Kerri and I met up a couple of months ago at the International Women in Coffee Alliance (IWCA) conference in El Salvador. Kerri asked me to write an article about my experiences with sustainability. I thought sure! No problem! How the heck hard could that be? I work and live in a very sustainable fashion everyday!!
My wife and I own a string of coffee shops in Cincinnati, Ohio, The Coffee Emporium (6 in January). We brought 4 of our employees with us to El Salvador. We wanted them to see origin and have a better understanding of the amount of work that truly goes into our daily cup. My roaster and I actually comprised 40% of the men at this conference.
Well, that was a couple of months ago. But, then I sat down in front of my computer and started to write about the fact that we, as company, ARE composting all of our coffee grounds. We ARE buying and using biodegradable cups and flat ware. Our everyday one-half and one pound bags ARE compostable and biodegradable. ALL of our coffee chaff from the roaster goes into local gardens. We USE milk that is produced less than 100 miles from here by cows with actual names and don’t go by 55-20897 or whatever cows without names go by nowadays.
But, then I thought. So what? Everybody – Most everybody – A lot – A few – Some, do this exact same thing. Does it just sound like a crummy commercial to say that we are sustainable because we are choosing to run a business using “green” parameters? So, I moped around for a few days thinking about sustainability.
And then it hit me.
On Thanksgiving, I was working the floor at one of our locations in an area of Cincinnati called Over the Rhine.
Over the Rhine was a heavily German populated area of Cincinnati for most of the 19th century. It had a lot of breweries. German newspapers, German bars, and German restaurants up until the 1920’s or so. Then the people started moving out of the urban areas and moved to the suburbs.
Over the Rhine, like most inner city areas fell on hard times for the next 80 years or so.
Then a very popular local musician was murdered. In an unrelated case the police shot down an unarmed man. Riots ripped through the area and the entire city was under curfew for a week.
We opened our cafe and roastery in 2001, a year after a series of riots wracked our city.
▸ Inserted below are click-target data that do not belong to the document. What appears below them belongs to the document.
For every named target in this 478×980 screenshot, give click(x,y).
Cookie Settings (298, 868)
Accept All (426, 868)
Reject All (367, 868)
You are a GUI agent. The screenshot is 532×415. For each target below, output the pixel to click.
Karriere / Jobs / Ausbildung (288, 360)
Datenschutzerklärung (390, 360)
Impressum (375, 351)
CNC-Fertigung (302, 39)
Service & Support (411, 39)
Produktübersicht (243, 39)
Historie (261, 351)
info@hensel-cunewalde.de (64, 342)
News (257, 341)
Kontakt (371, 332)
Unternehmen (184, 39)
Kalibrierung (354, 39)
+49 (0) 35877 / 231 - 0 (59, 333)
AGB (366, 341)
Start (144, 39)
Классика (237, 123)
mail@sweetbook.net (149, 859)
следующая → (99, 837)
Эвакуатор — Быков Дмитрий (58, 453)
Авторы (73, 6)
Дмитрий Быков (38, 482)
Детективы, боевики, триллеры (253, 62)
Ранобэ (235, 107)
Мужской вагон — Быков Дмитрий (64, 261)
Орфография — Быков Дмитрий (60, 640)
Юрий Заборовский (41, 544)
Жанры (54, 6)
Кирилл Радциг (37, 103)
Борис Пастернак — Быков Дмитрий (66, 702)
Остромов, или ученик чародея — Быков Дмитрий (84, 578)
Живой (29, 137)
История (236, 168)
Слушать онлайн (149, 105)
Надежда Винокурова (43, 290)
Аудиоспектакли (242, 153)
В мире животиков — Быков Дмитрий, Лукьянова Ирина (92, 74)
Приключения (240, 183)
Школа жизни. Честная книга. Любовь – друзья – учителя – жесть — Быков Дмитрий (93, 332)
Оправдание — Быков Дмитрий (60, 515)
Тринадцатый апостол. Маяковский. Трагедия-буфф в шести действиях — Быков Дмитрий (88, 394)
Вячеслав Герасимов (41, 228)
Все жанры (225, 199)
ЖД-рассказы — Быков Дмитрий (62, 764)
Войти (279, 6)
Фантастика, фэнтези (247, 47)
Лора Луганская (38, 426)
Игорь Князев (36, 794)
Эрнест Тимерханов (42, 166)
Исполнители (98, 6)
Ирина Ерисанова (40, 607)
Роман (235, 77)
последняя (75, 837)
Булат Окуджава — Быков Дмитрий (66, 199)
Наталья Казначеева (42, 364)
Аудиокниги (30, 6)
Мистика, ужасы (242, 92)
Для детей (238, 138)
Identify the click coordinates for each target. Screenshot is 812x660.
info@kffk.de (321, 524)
We already had a successful location in a neighborhood so when we told people that we were opening a second location in the riot torn area of Over the Rhine they thought we were a little – no – really crazy. But, my wife and I could see the potential that some other people also saw.
We opened our doors in April and people started to come in. We didn’t have any big signs and for awhile we were thinking that the customers we had during the afternoon were the same exact ones we saw that morning at our neighborhood location. We were open m-f 7-4, Saturday until 2, no Sunday hours, and no holiday hours. Now, after 10 years we are open until 8:00pm everyday, including Sundays and holidays. If we were closed we would have a riot! (In a good way)
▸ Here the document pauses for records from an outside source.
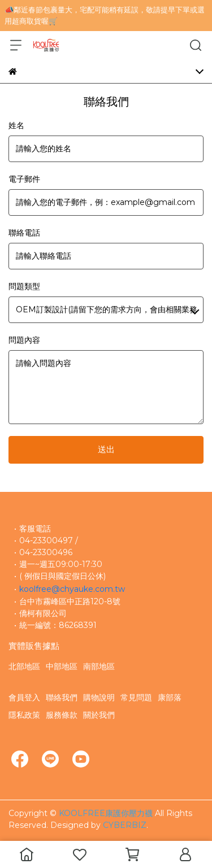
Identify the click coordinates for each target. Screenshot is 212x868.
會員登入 (24, 697)
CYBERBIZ (124, 825)
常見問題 (136, 697)
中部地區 (62, 666)
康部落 (170, 697)
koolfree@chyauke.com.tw (72, 589)
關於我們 (99, 715)
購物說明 (99, 697)
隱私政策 (24, 715)
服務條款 (62, 715)
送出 (106, 449)
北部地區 (24, 666)
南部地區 (99, 666)
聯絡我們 (62, 697)
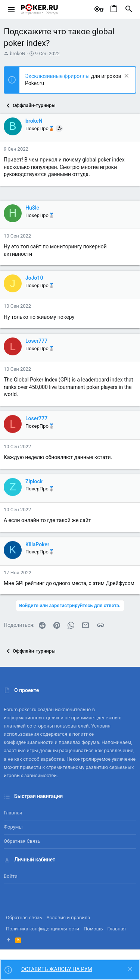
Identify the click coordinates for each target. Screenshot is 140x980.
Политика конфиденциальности (43, 929)
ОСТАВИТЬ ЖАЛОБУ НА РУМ (57, 969)
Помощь (93, 929)
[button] (11, 9)
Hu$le (32, 208)
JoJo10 (34, 278)
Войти (11, 876)
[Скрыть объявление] (126, 76)
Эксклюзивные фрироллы (58, 76)
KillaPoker (37, 544)
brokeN (18, 53)
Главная (13, 813)
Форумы (13, 827)
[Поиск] (129, 9)
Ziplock (34, 481)
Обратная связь (22, 841)
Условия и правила (68, 917)
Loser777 (37, 341)
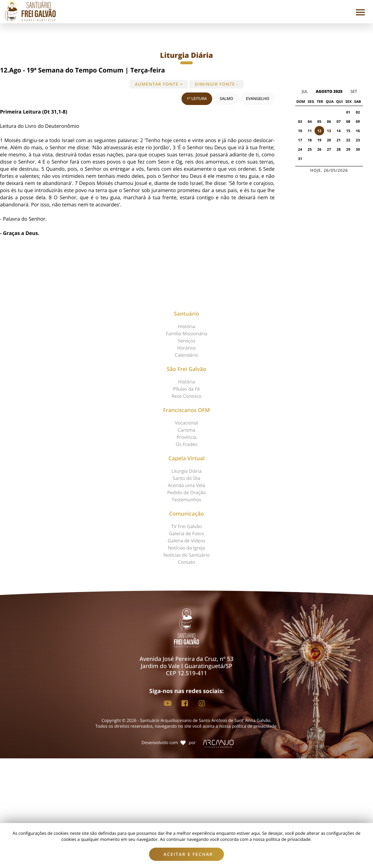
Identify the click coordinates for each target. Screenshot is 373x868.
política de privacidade (254, 726)
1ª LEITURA (197, 99)
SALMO (226, 99)
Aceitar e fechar (188, 854)
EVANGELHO (257, 99)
But, on Thanksgiving, a customer was talking to one of my employees. He told her it was a shame that she had to work on Thanksgiving and that she should have taken the day off.
Without even pausing she told him that she has quite a few friends that at this moment they have everyday off and are unfortunately not gainfully employed. She said how she actually enjoyed working and that some of her friends were her co-workers. She said how another Coffee Emporium employee who got off work a few hours ago was making her Thanksgiving dinner right now. Turns out at her dinner she was going to have no less than three other CE employees.
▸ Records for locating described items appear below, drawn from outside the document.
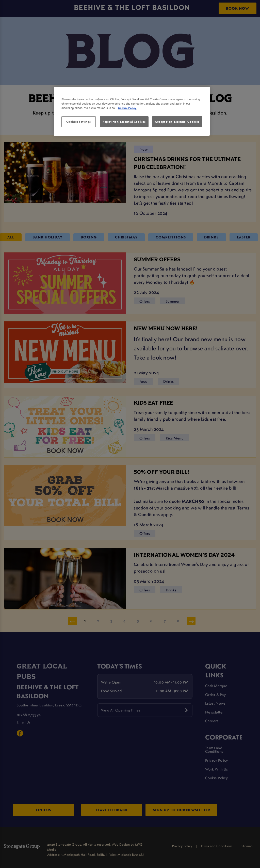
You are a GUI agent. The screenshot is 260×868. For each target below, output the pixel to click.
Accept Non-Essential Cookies (177, 121)
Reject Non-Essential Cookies (124, 121)
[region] (132, 111)
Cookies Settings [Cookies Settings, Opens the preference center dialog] (78, 121)
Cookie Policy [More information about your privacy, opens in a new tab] (127, 107)
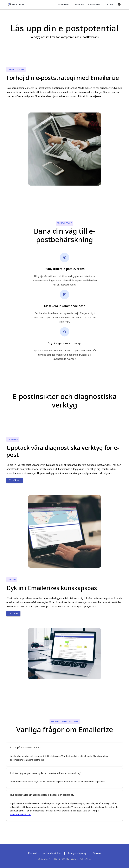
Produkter (64, 5)
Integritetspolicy (77, 853)
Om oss (109, 5)
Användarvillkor (52, 853)
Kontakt (32, 853)
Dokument (78, 5)
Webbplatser (95, 5)
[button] (64, 747)
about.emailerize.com (20, 814)
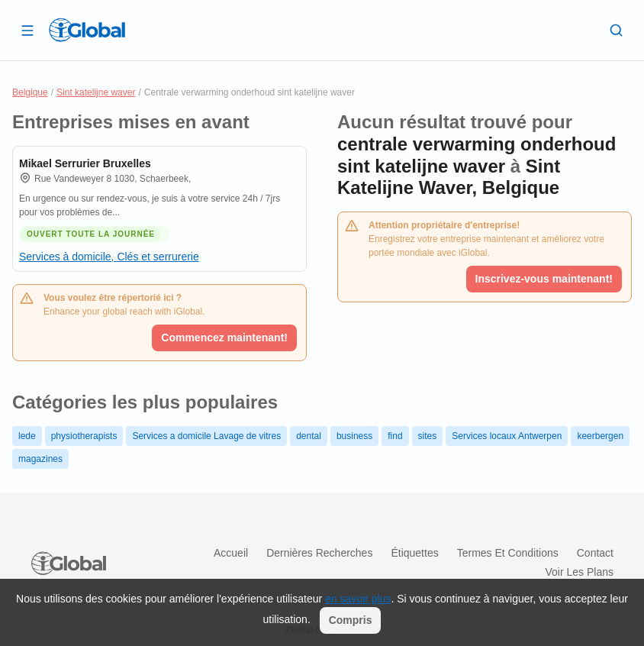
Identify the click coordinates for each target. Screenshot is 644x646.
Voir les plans (580, 572)
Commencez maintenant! (224, 338)
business (354, 436)
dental (308, 436)
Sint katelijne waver (95, 92)
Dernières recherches (319, 553)
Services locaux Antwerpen (507, 436)
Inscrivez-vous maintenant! (544, 279)
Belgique (30, 92)
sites (427, 436)
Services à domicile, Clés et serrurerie (109, 257)
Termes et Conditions (507, 553)
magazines (40, 459)
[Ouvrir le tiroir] (27, 30)
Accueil (230, 553)
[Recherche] (617, 30)
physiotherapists (84, 436)
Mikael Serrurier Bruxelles (85, 163)
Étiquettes (414, 553)
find (394, 436)
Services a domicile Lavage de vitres (206, 436)
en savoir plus (358, 599)
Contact (595, 553)
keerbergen (600, 436)
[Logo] (87, 30)
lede (27, 436)
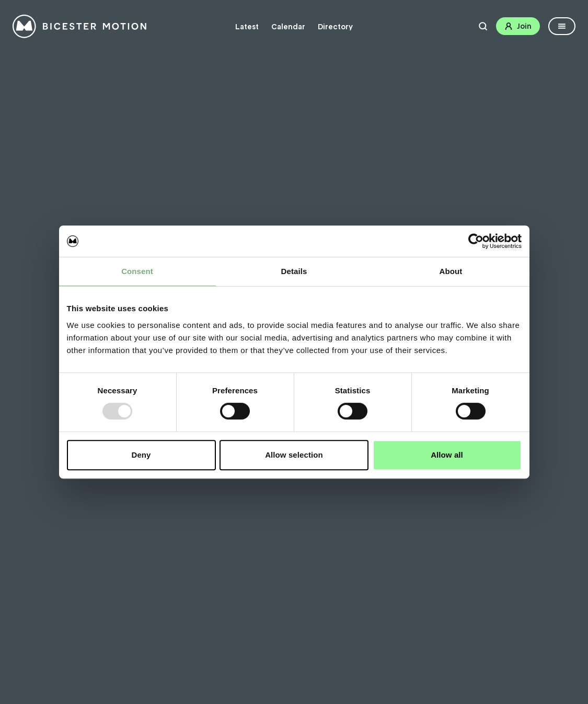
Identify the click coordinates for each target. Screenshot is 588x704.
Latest (247, 27)
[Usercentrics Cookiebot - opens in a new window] (476, 241)
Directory (335, 27)
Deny (141, 455)
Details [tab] (294, 271)
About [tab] (451, 271)
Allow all (447, 455)
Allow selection (294, 455)
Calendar (288, 27)
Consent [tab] (137, 271)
So, where is this sustainability thing that we are supposed to be talking about?
Well, I think that it is more than just reducing, reusing, and recycling. It is more than using locally produced food and milk. It is more than composting.
- It is being open for your customers.
- It is providing a fun, relaxed, cool space for people to hang.
- It is re-inventing yourself while keeping your focus.
- It is making a profit while not treading too heavily on the earth.
- It is providing jobs and a community for your employees/coworkers.
Sure, espresso machines break down during the morning rush. Coffee roaster’s motors will stop and cause a batch of amazing coffee to scorch and be ruined. Employees will call/text in being sick six minutes before their shift starts. But, would I trade all of that for a million dollars?
Tony Tausch has been in the coffee business for 16 years with my wife Eileen. We are roasters, retailers, wholesalers, caterers, coffee snobs (not necessarily in that order) in Cincinnati, Ohio.